Sem contar que a seleção brasileira hoje é uma seleção gourmet, quando acontece do Brasil jogar no Brasil, os ingressos da “Seleça” (sim, soube que esse é o apelido para a seleção dado pelos minions de Thiago Leifert por ai) são cada vez mais caros e afastam o torcedor comum do estádio.
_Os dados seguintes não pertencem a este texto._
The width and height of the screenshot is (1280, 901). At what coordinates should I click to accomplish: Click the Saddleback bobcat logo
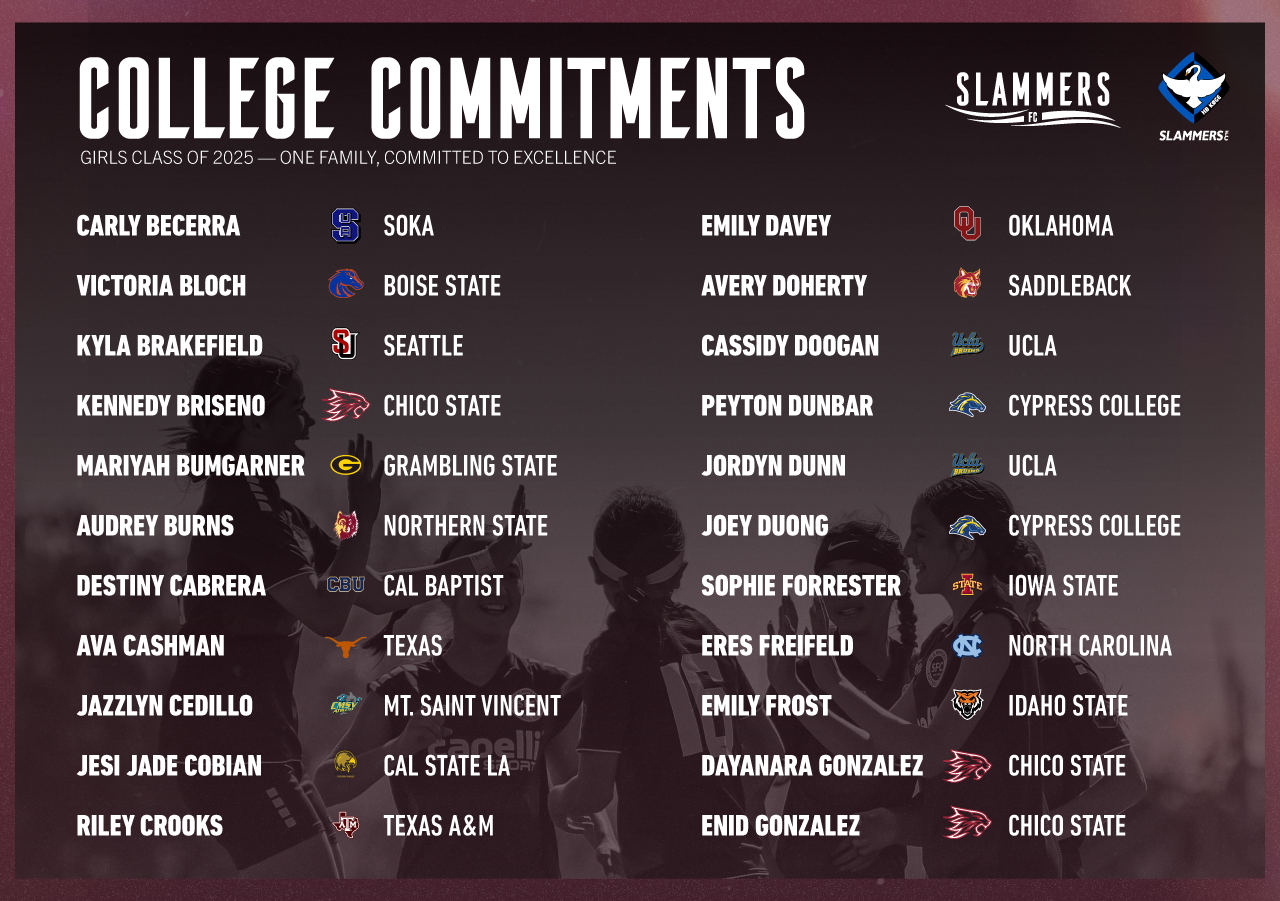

Que sentido tem uma seleção que muitos brasileiros não podem ver, inclusive o presidente da CBF quando o jogo é fora?
O problema é que países como China e Inglaterra continuam pagando muito alto para ter jogos da seleção brasileira, enquanto essa prática continuar e o Brasil seguir tendo esses mercados ricos facilmente, a CBF não mudará seus modelos de gestão, que claramente precisam ser descontruídos.
Ter um presidente da CBF que sequer pode ir para jogos internacionais, mostra a total falta de moralidade da instituição, não é a toa que sua camisa, que deveria ser usada como homenagem aos grandes que a vestiram como Rivelino, Pelé, Garrincha, Zico, Sócrates, hoje é vestida por movimentos que tem a intenção de atentar contra a democracia do país.
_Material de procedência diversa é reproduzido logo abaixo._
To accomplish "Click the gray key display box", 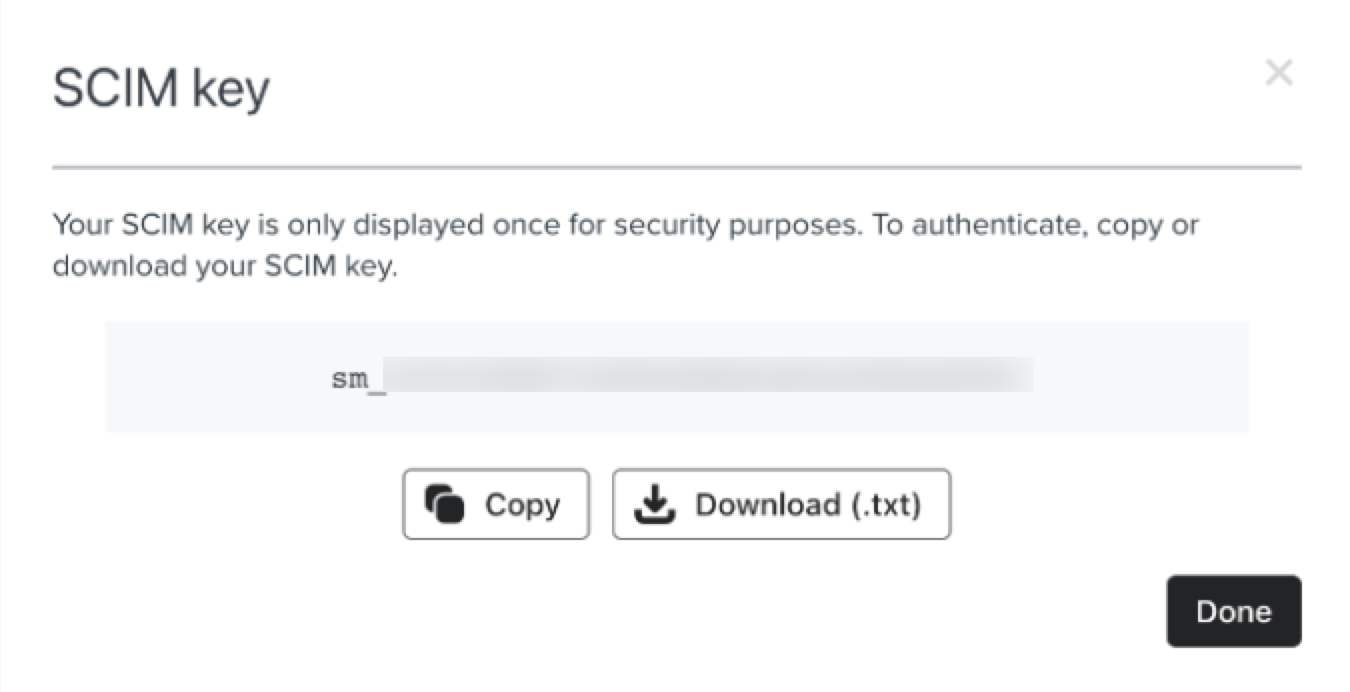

A consequência pode ser gravíssima e acho que nem damos muita bola, a única seleção a disputar todas as copas do mundo corre o risco mais sério de todos os tempos de não embarcar para a Rússia. O mais triste é saber que existe muito brasileiro torcendo para isso, e esse é o pior sintoma, a falta de interesse da torcida brasileira em uma seleção que é um patrimônio, que teve times que facilmente poderiam ter sido eleitos como a 8a , 9a, 10a maravilhas do mundo moderno. Que mostrou o Brasil ao mundo através de quadros belíssimos, não deveria ser normal ouvir que odiamos quando tem jogo da seleção, deveria ser um dia de festa, de comunhão.
Longos jogos horríveis virão pela frente e não devemos nos iludir com o fato de que o 7×1 esta ficando cada vez mais pra trás por hoje termos escalado um time sem mais nenhum remanescente do Mineirazo, até porque o problema do Brasil é o de negar suas próprias raízes.
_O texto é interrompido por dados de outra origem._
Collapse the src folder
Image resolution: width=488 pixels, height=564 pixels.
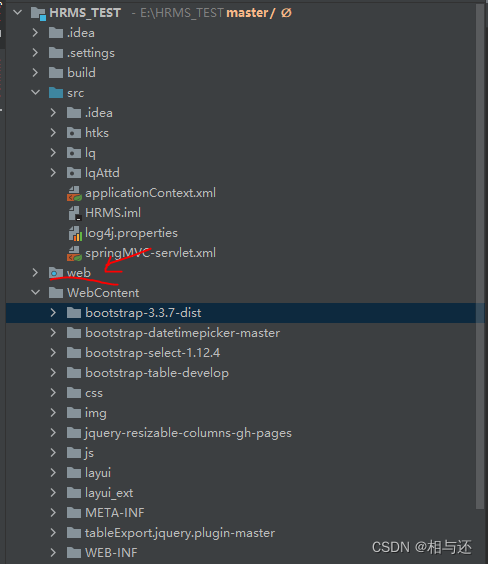click(x=36, y=92)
Títulos como os de 94 e 2002 vieram, e virão, mas como disse Djalminha no Resenha ESPN dessa semana, eles não importam, o que importa é um time que seja referência, que seja um norte, que encha os olhos como foi o Brasil de 82, até hoje reconhecido como uma das tragédias mais lindas do futebol, é esse tipo de conexão que faz com que um moleque descalço pegue sua bola surrada e vá pra rua perder o tampão do dedo tentando imitar a bica do Carlos Alberto Torres em 70 ou mesmo o chapéu seguido de gol do Ronaldinho Gaúcho contra a Venezuela, o Brasil precisa reencontrar esse moleque, o Brasil está em dívida com esse moleque, porque é esse moleque que representa o que é o futebol brasileiro, não uma Confederação corrupta, um sentimento vazio de raiva e mágoa travestidos de raça e garra ou um pragmatismo futebolístico europeu.
Ser quem somos nos traz identidade, e só sabendo a beleza de ser o que somos que podemos viver histórias tão incríveis e emocionantes quanto as que já vivemos antes, de Garrincha a Sócrates, e porque não, de Ghiggia a Paolo Rossi.
Ah é, o Brasil, 6o nas eliminatórias para o mundial, estreou na Copa América Centenário com um futebol pequeno que virou seu habitual e empatou em 0 a 0 com o Equador, 2o nas eliminatórias, que foi operado e viu a justa vitória ser arrancada de seus braços. Mesmo resultado do último jogo do Brasil no Rose Bowl em Los Angeles, contra a Itália em 94.